Ele também disse que a estação seca está ficando mais longa em 60% da Amazônia e que há uma tendência maior na mortalidade de árvores que precisam de mais umidade.
 
 
Potência da biodiversidade
 
"Todos esses fatores são sinais precursores de um ponto de ruptura, por isso é importante alcançar o desmatamento zero.
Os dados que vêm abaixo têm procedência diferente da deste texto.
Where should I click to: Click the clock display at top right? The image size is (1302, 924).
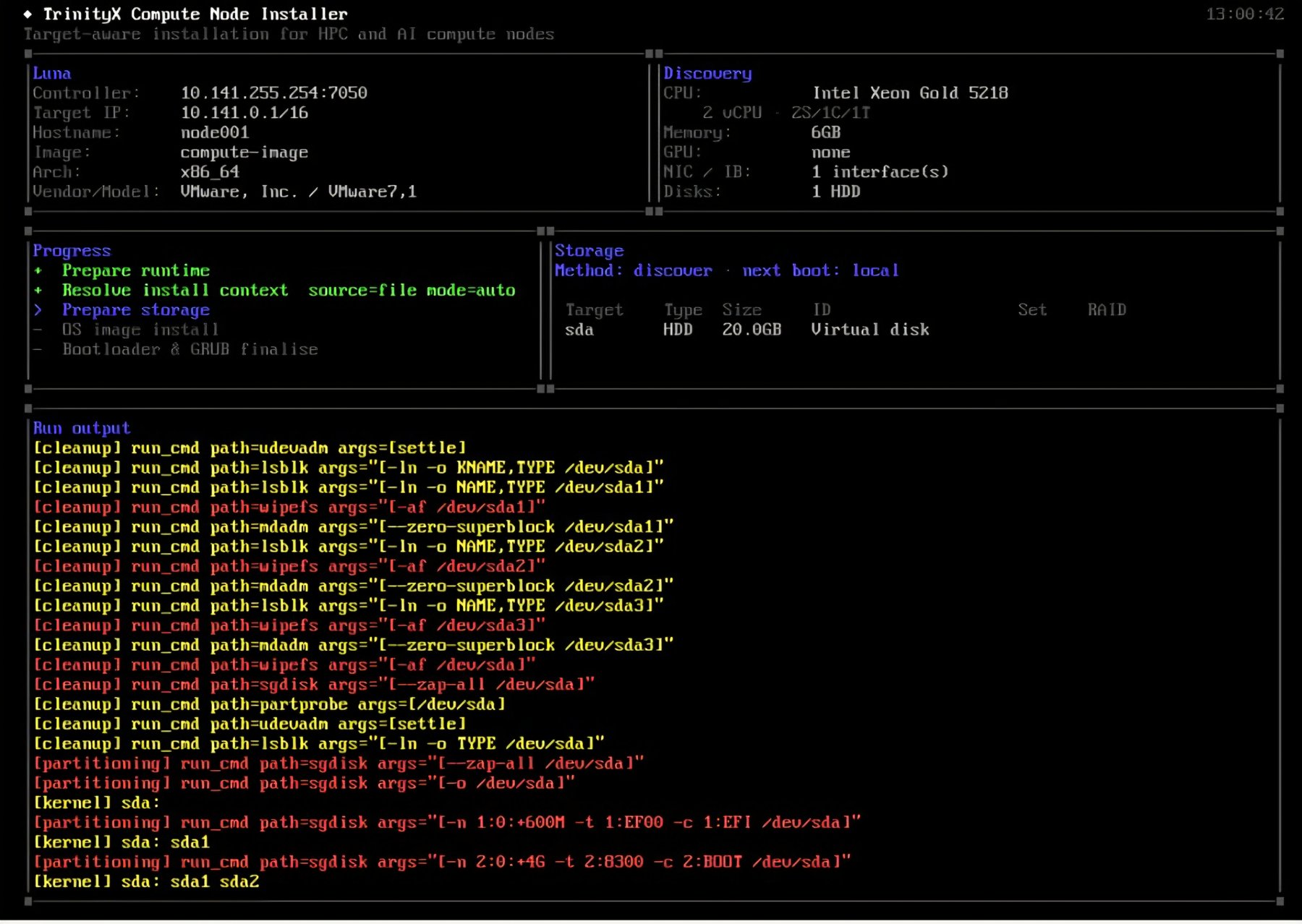[x=1245, y=14]
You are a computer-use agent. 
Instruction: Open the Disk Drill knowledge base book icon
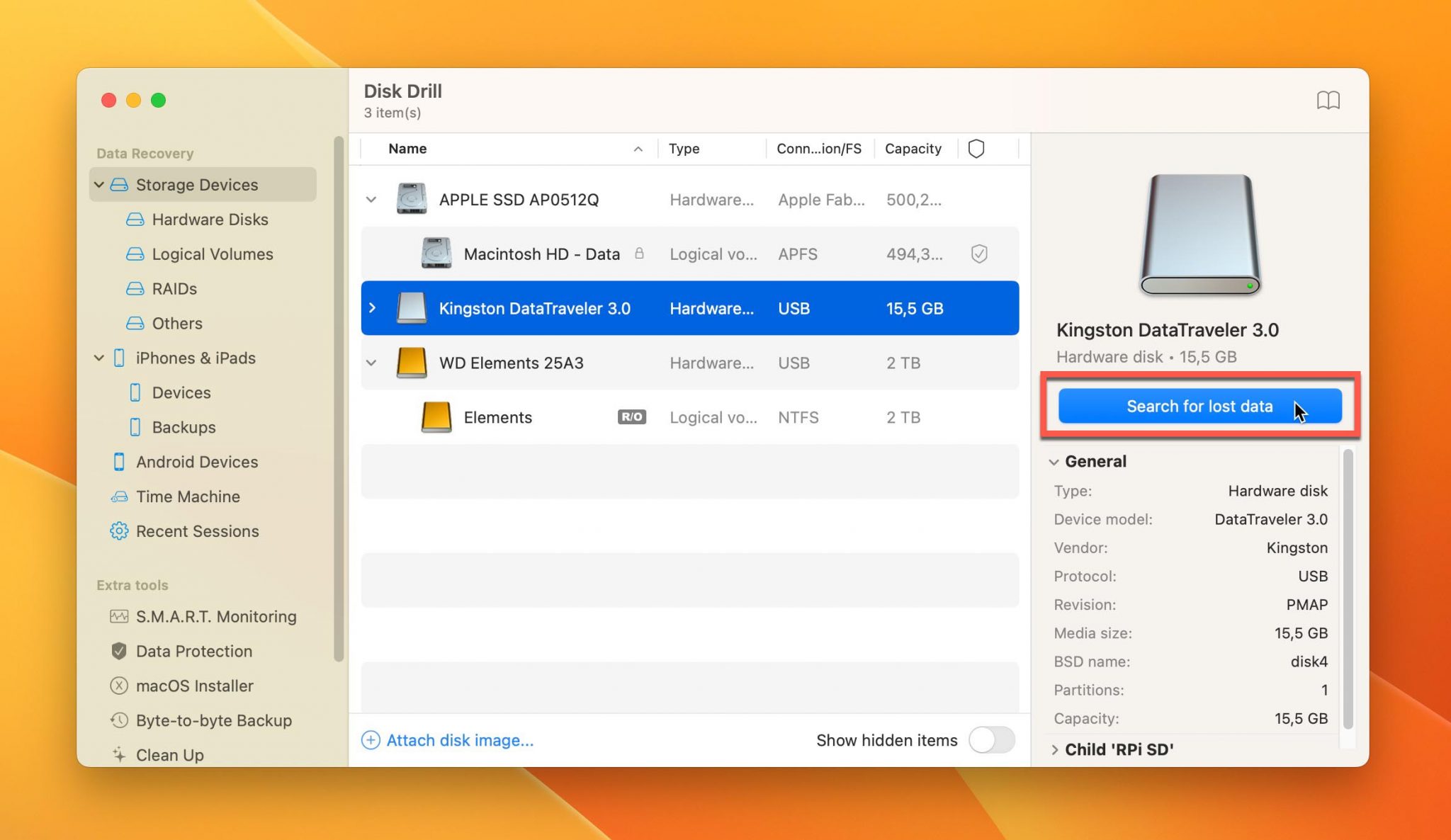click(x=1329, y=100)
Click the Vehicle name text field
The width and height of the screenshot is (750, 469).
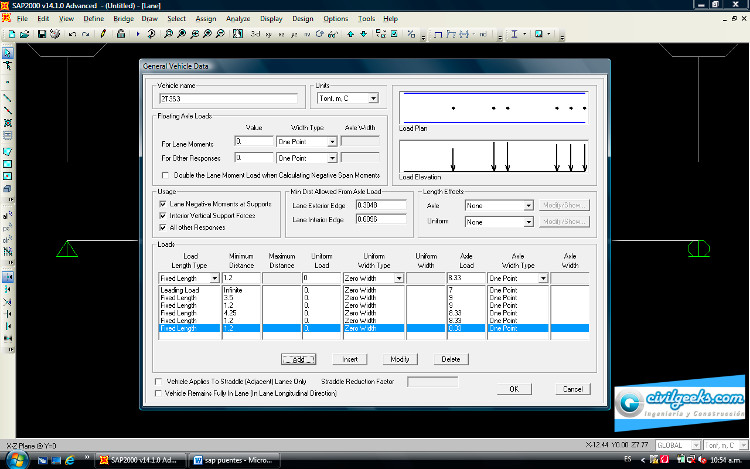[228, 99]
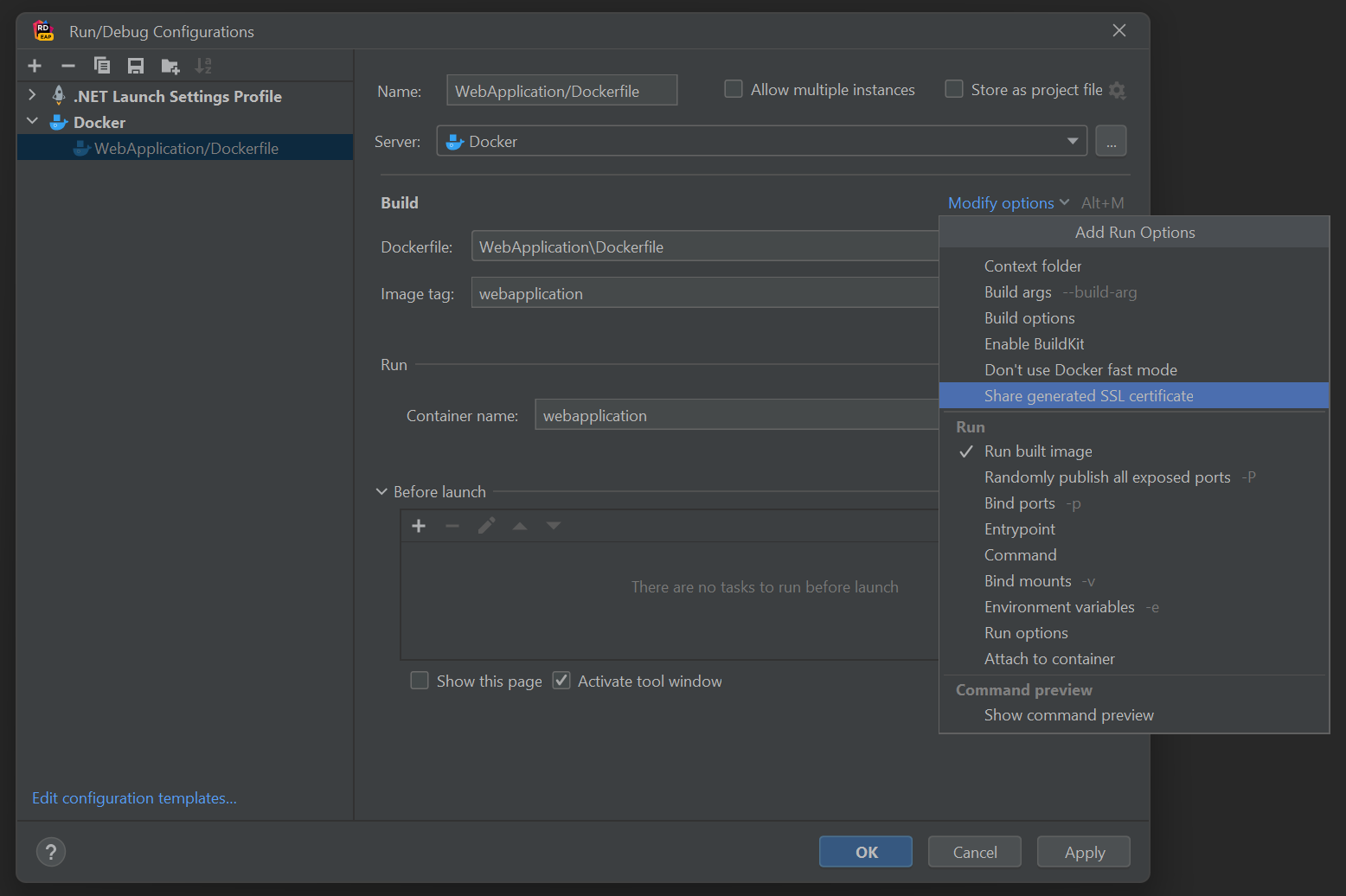Collapse the Before launch section
1346x896 pixels.
tap(381, 491)

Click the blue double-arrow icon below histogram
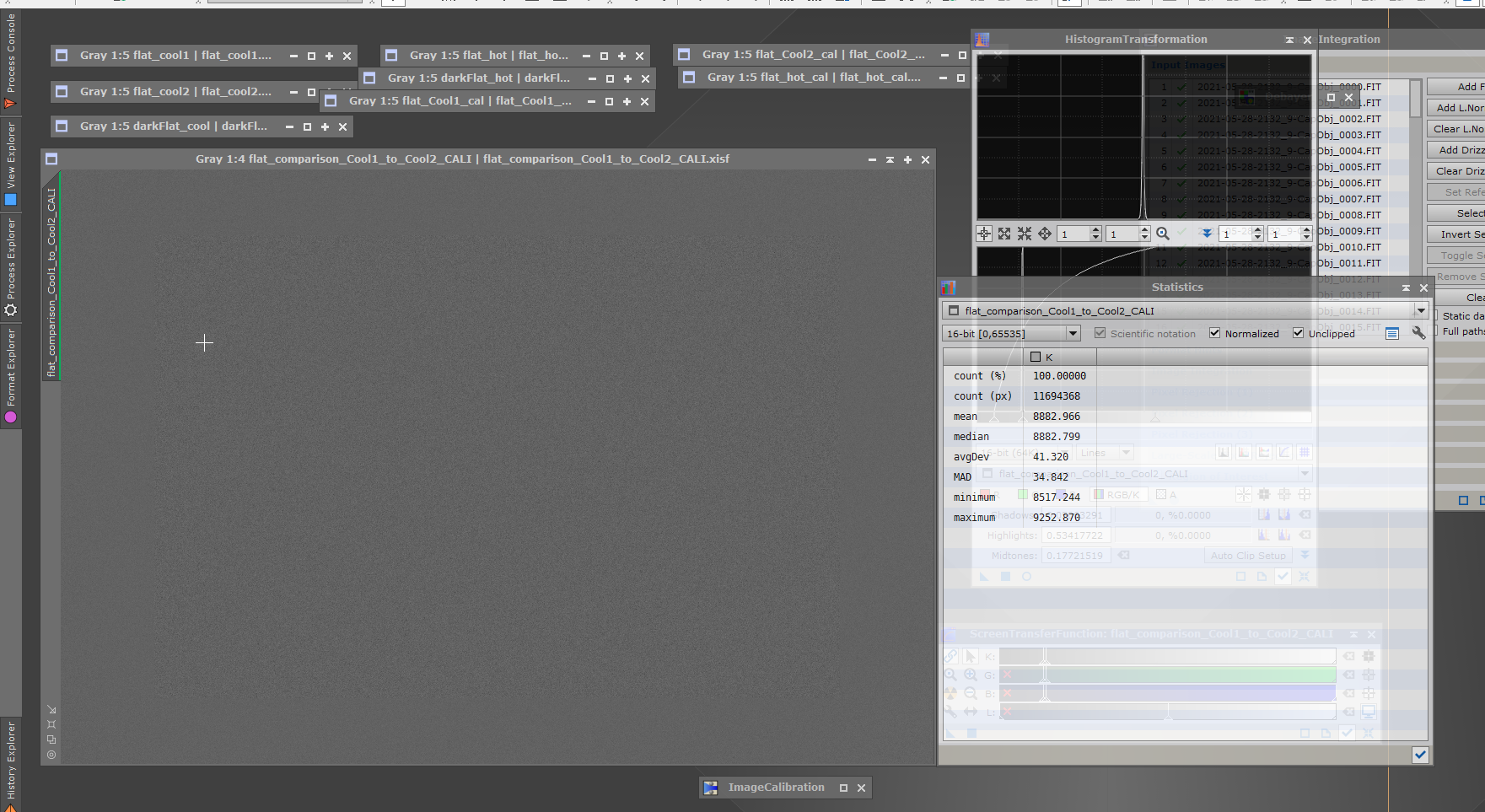point(1207,234)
Não vale mais a pena falar sobre desmatamento legal ou ilegal, deve ser zero e uma grande área de floresta deve ser restaurada", opinou.
 
Segundo dados oficiais, o desmatamento da Amazônia brasileira praticamente dobrou entre janeiro e agosto, passando de 3.336,7 km2 no período de 2018 para 6.404,4 km2 neste ano, o equivalente a 640.000 campos de futebol.
 
Se a savana chegar a ocupar de 50% a 60% do Brasil, o processo será "irreversível", alertou Nobre no evento "Amazônia Possível", celebrado na ONU a fim de promover um novo modelo de desenvolvimento empresarial que respeite a biodiversidade. Recuperar a floresta levaria séculos ou um milênio.
 
"É agora que nós precisamos mudar. Não temos mais tempo a perder", advertiu.
 
Nobre lembrou que dois hectares da Amazônia contêm mais espécies do que em toda a Europa, e que somente uma árvore amazônica tem mais espécies de formigas do que vários países europeus.
 
"Queremos nos tornar uma potência militar, mas o maior potencial do Brasil é ser uma potência ambiental, da biodiversidade", afirmou.
 
O Brasil, com 60% da Amazônia, se comprometeu no Acordo de Paris, assinado em 2015, a restaurar 12 milhões de hectares de floresta.
 
 
Ecosuicida
 
Durante o diálogo "Amazônia Possível", dois jovens protestaram quando o ministro do Meio Ambiente, Ricardo Salles, discursou.
 
Os jovens, que usavam lenços no rosto, nos quais se liam as palavras "Eco" e "Suicídio", e acenaram uma placa com a inscrição "Salles", protestaram silenciosamente contra a política ambiental do governo brasileiro, cético em relação às mudanças climáticas e que reverteu várias medidas de proteção. ambiental.
 
O Brasil tenta convencer o mundo de que a situação na Amazônia está sob controle, mas o desmatamento disparou, assim como os incêndios florestais, gerando a uma crise internacional em agosto.
 
O secretário-geral da ONU e líderes de países como França, Alemanha, Colômbia, Chile, realizarão uma reunião para discutir a situação na Amazônia na segunda-feira (23), antes do início da cúpula climática da ONU. O presidente Jair Bolsonaro não comparecerá.
 
O chanceler Ernesto Araújo negou recentemente em Washington a existência de uma emergência climática e disse que alguns países procuram restringir a soberania do Brasil promovendo o "climatismo".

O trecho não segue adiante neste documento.